Hacker News new | ask | show | jobs
by rdl 4799 days ago
This is a good example of bad legal/PR turning a company from a fairly well respected new security company to a joke.

Tokenization, which CipherCloud does, could actually be done fairly securely if you had a decent amount of local storage. They IIRC use a FIPS HSM for local key storage in their local appliance (I talked to one of their founders as a security event a year or two ago and was initially suspicious of their claims, but it seemed adequate for certain use cases based on how they were using it -- maybe things have changed). It's fundamentally not too different from when Stripe gives you a user key vs. PCI information.

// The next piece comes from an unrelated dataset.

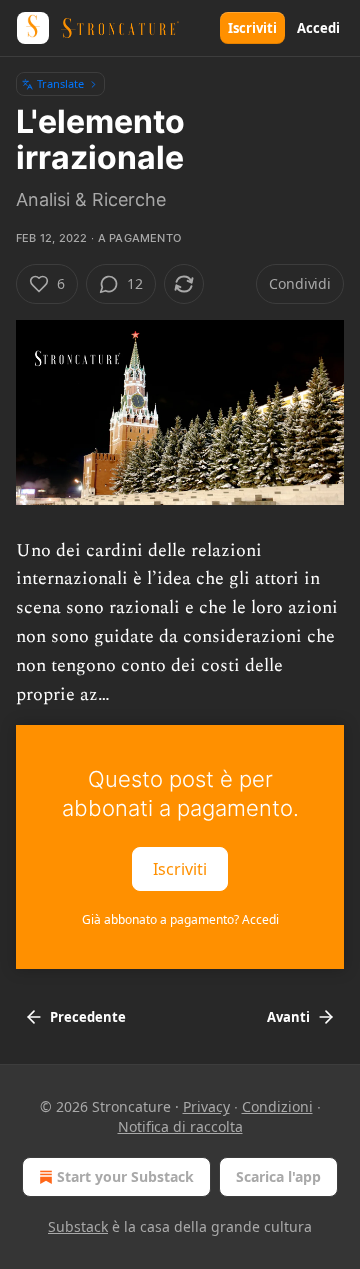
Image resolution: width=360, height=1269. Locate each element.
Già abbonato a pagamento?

Basically, if you can correctly identify certain fields as sensitive and others as not, and force all your traffic through a proxy, you could do totally unrelated random tokens in fields, and then do search locally on the appliance, rather than on the untrusted service. E.g. if you wanted to use Salesforce, but keep customer addresses secret (because they were super-confidential government sites or meth labs or something), you could still put names in Salesforce and do everything else, but just put a random string in for addresses; do address searches on the proxy, either going from single record to address or maybe even "give me all the records in Missouri". There is no magic here. Someone could do an open source implementation for any specific site (via scraping or a public API) easily. The difficulty is doing it for many sites, and keeping it updated, supporting it, and selling it to fortune 500.

I don't know if they've been pushed to do stupid stuff, or if they just have horrible marketing/PR now (which is weird since they raised a fuckton of VC), or what.

3 comments

Agreed, no magic here. I rolled a quick version using Squid and greasy spoon. Got it to work on SFDC and Gmail inside of a day. Using tags around the encrypted content and regex you could then feed the content into the decryption engine. Search works, etc. You could even using a unique IV per user to add a level of security, but it is by no means rock solid. It would however address some of the frequency analysis concerns, since if the encryption (tokenization??) was cracked it would only reveal the contents for a single user. That would work for the gmail side, but doing in in SFDC is a whole other issue, and unless the have some Harry Potter stuff going on, is likely huff and puff.
Maybe the correct response here is an open source version of CipherCloud, built on open/published principles (to make it easy to verify the level of security provided).
I would be happy to post my code, but honestly the process is so embarrassingly simple, I'm sure other could do it better. Setting up the squid proxy with SSL bump was more difficult than the code, as there are some great libraries out there. Using a reverse proxy and Icap server, you need to parse all content using something like jsoup (regex if you really wanna hack). Jsoup grabs the element and you then run it through a great encryption library like bouncy castle you then add some unique identifiers arounds it (!!) so that you can decrypt it using simple parsing to get the encrypted content. Plop it back into the content using your trusty greasy spoon. And walla magic! All persisted data is encrypted. When data is pulled out you simply parse for the unique tag, and then run it through the decryption side. There are a number of things that you can do to increase the security of this implementation, with a little tweaking it works for searching, and the such, so gmail is no problem. An app like SFDC with joins between records would be significantly more difficult to do properly. Doing it improperly is trivial, as you could just just all of the same keys and IVs per org (the unit of work in SFDC).
The response will be along the lines of "lacks our secret patent-pending military grade algorithms".
It sounds like they don't have anyone with actual PR experience. The standpoint they are taking is very old school and stems from an angry reaction.

If instead they had entered the discussion with a sliver of respect and honesty it would have been great. Instead many people have been introduced to them via a negative and untrustworthy atmosphere, this has certainly tarnished their reputation. Despite what they say not all exposure is good exposure.

People should learn from their example.

I'm not sure if it's that they have no PR experience in the company, or just don't consider StackExchange/HN/Reddit to be worthy of a serious effort.

IMO, this is the kind of thing founders should handle personally once it happens. Maybe guided by a PR person or an investor, but a founder giving an adequate response gets graded on a curve, and is thus a lot more effective than a completely polished PR/marketing person.

It's nowhere like Stripe's tokenization because all tokens are not equal. Their tokens have inherent patterns which aid frequency analysis. That is exactly the point of the SE discussion which got the DMCA notice.
Yeah, I've never looked at CipherCloud's security in depth, but you could do tokenization in a fairly secure way. There's essentially a triangle of security, functionality-of-SaaS-app, and complexity of the proxy.

One issue is access patterns might leak information, so if you wanted maximum security you'd end up doing crazy things like heavily caching or accessing extra "chaff records" periodically. Well before that point you'd probably just give up on the SaaS app entirely.